«La fatwa dell’Ucoii sul caso di Saman è sconcertante»

Intervista a Maryan Ismail, musulmana sufi e storica rappresentante della comunità somala in Italia: «In Italia non servono editti religiosi, ci sono le leggi. Le donne nell'islam sono considerate inferiori, lo Stato le protegga»

«La sconvolgente uccisione della povera Saman Abbas ci ha toccato profondamente. Siamo scese in piazza perché quello che si è scatenato attorno alla tragedia di questa povera ragazza ci ha lasciate sconcertate». Così Maryan Ismail, musulmana sufi, storica rappresentante della comunità somala italiana, spiega a tempi.it perché lunedì ha guidato a Milano un presidio organizzato da diverse associazioni di donne islamiche. Il padre e la madre della 18enne l’avevano promessa in sposa a un cugino in Pakistan, le nozze erano previste per il 22 dicembre ma la giovane si era opposta. L’obiettivo della manifestazione non era soltanto chiedere che «casi come quello di Saman, uccisa per aver rifiutato un matrimonio forzato, non si ripetano». Ma anche per denunciare l’improvvida e «pericolosa» fatwa emessa dall’Ucoii sul caso, insieme al comportamento ambiguo dei media italiani.

Ismail, l’omicidio di Saman da parte dei suoi familiari pakistani è dettato da cause religiose oppure culturali?
Ci sono entrambi gli elementi, che vanno di pari passo. Da un lato c’è la questione del disonore che le scelte della figlia avrebbero fatto ricadere sulla famiglia intera. Proprio in questi giorni sono state diffuse le dichiarazioni della madre di Saman.

Avrebbe detto: «E ora? Come faremo a spiegarlo in Pakistan? Questo è un disonore per tutti noi».
Esattamente. Il disonore è un elemento culturale, tradizionale, che però affonda le radici in una certa concezione dell’islam. Non possiamo certo nascondere il fatto che le donne nell’islam sono considerate inferiori rispetto ai maschi. Non è un caso se l’atto di matrimonio non lo firma la donna, ma un uomo della famiglia firma per lei, sia esso il padre o il fratello o lo zio. Siamo di fronte a una tradizione religiosa che va di pari passo con una culturale.

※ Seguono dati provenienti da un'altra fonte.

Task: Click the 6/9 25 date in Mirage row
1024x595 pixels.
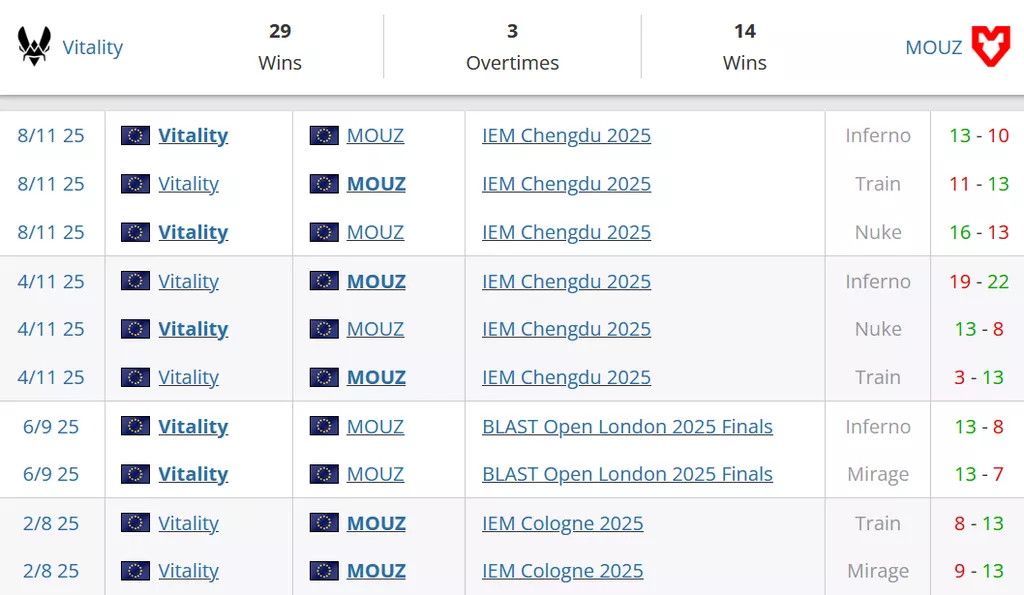Action: click(51, 474)
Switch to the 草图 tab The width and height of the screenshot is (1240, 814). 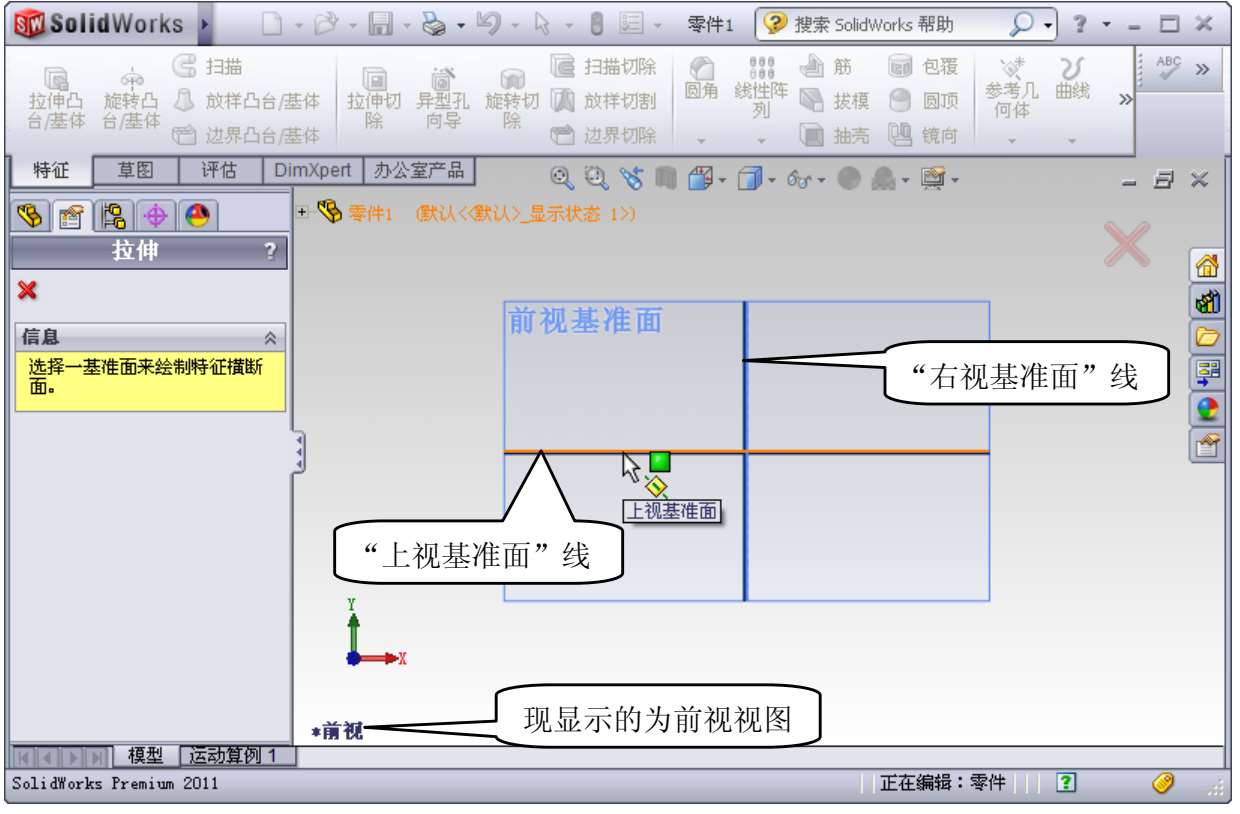coord(135,170)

Nel commentare la tragedia, contrariamente ad altri casi, i giornali e i politici italiani sono stati molto cauti, facendo attenzione a non criticare l’islam o la cultura pakistana.
Purtroppo molte persone in Italia sono vittime del relativismo culturale e di una scarsa conoscenza del mondo musulmano. Ogni volta che c’entra l’islam, tutti si astengono dal criticare e dal giudicare, cercando giustificazioni. Ma la morale non deve entrare nelle aule di tribunale. Ciò che contano sono i fatti.

E i fatti cosa ci dicono?
Ci dicono che le ragazze musulmane si trovano in una condizione di inferiorità, soggette a una tradizione patriarcale legata al mondo islamico. Questo è innegabile. Le donne musulmane non hanno diritto alla stessa parte di eredità dei loro fratelli maschi, non possono fare determinate scelte, come quelle sul matrimonio, devono sottostare alla poligamia, non possono divorziare né sposare un uomo di un’altra religione. Le donne sono insomma cittadine di serie B a causa di una lettura patriarcale del Corano. E si arriva al punto, come appare nel caso di Saman, che le stesse madri diventano promotrici di una tradizione maschilista deviata.

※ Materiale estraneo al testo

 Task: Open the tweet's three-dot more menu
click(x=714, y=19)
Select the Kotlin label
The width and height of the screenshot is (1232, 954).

Non denunciando con forza casi come quello di Saman, giornali e politici, soprattutto di sinistra, promuovono una società dove le donne musulmane hanno meno diritti delle coetanee di altre religioni?
È un paradosso, ma è così. Nello stesso Pakistan ci sono leggi che vietano i matrimoni forzati, non si capisce perché questa condizione non debba essere tutelata in Italia. Questo è l’unico paese in Europa dove certe cose sono permesse o comunque vengono lette con una visione di permissivismo per non criticare l’islam. Così si tolgono diritti e certezze alle ragazze, consapevoli che in Italia nessuno le aiuta.

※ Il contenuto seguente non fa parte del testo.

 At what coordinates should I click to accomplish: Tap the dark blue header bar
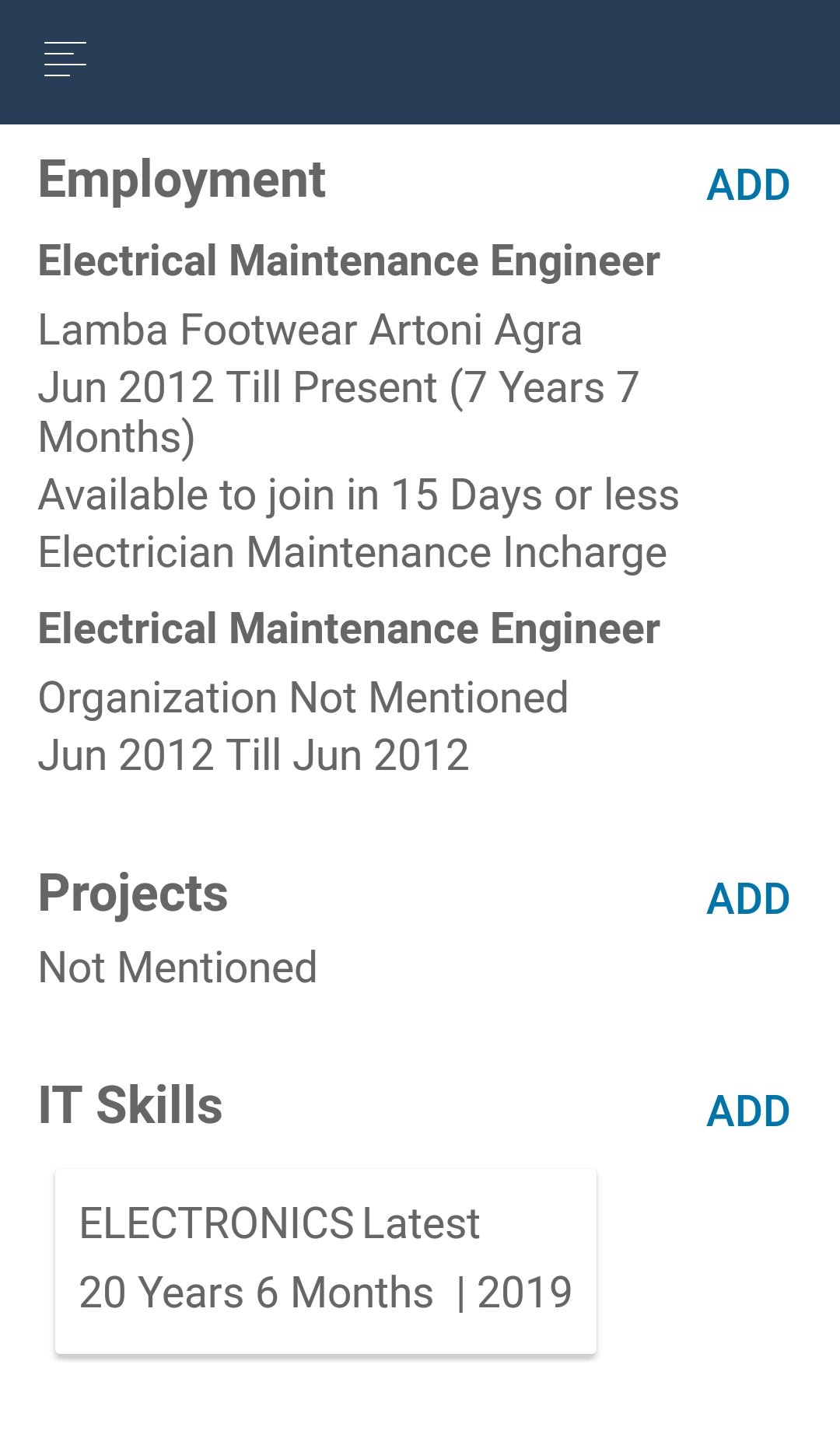click(x=467, y=62)
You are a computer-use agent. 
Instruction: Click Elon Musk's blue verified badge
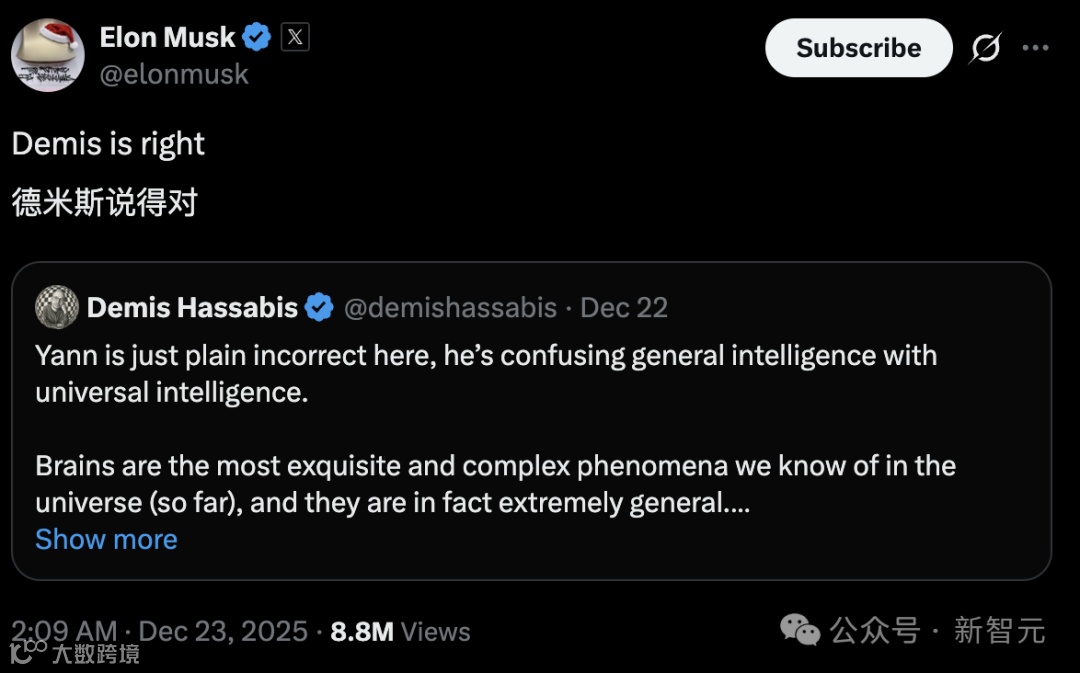(257, 38)
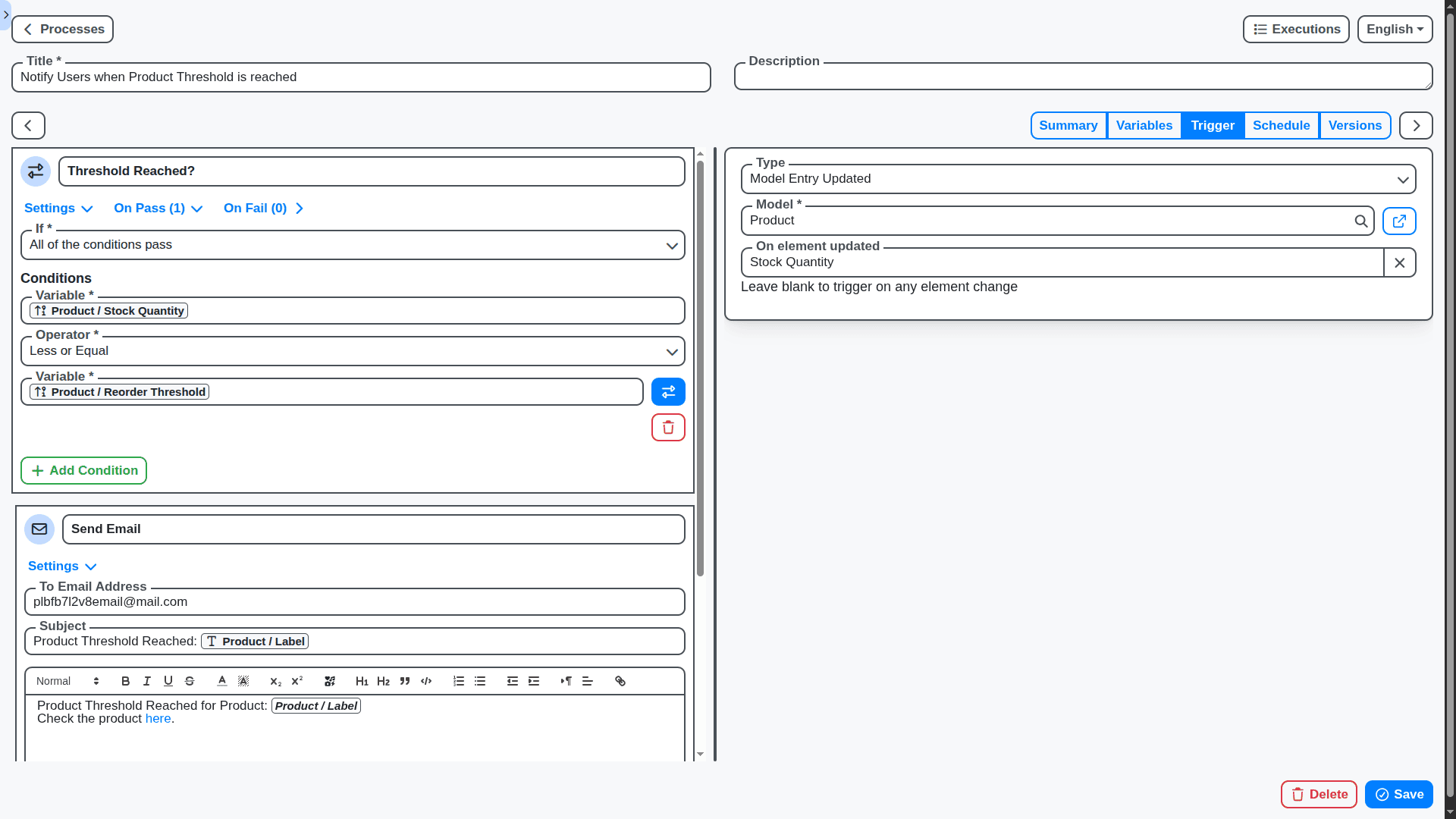Image resolution: width=1456 pixels, height=819 pixels.
Task: Expand the Settings section of Threshold Reached
Action: pos(58,208)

Il 3 giugno l’Ucoii, Unione delle comunità islamiche d’Italia, ha emesso una fatwa contro i matrimoni forzati che sarebbero «in pieno contrasto con la dottrina islamica». Che cosa ne pensa?
Sono rimasta, e non solo io, sconcertata e sorpresa. Non è mai successo prima d’ora che venisse emessa una fatwa in Italia, allargata anche al tema delle mutilazioni genitali femminili, per un delitto così efferato. Se non sono pratiche islamiche, come affermano, non si capisce la ratio della fatwa, è una contraddizione in termini. L’intervento solleva poi altri problemi.

Quali?
A che nome è stata emessa questa fatwa? Non è stata richiesta dalla famiglia di Saman, che tra l’altro è sciita mentre l’Ucoii è sunnita, né dalle comunità islamiche. Non sanno, inoltre, che in Italia ci sono già delle leggi a tutela delle bambine e che vige lo stato di diritto? Dalla fatwa si evince che esista un mondo parallelo. Pensano che esistano due Stati diversi? Vogliono creare uno Stato nello Stato? È preoccupante.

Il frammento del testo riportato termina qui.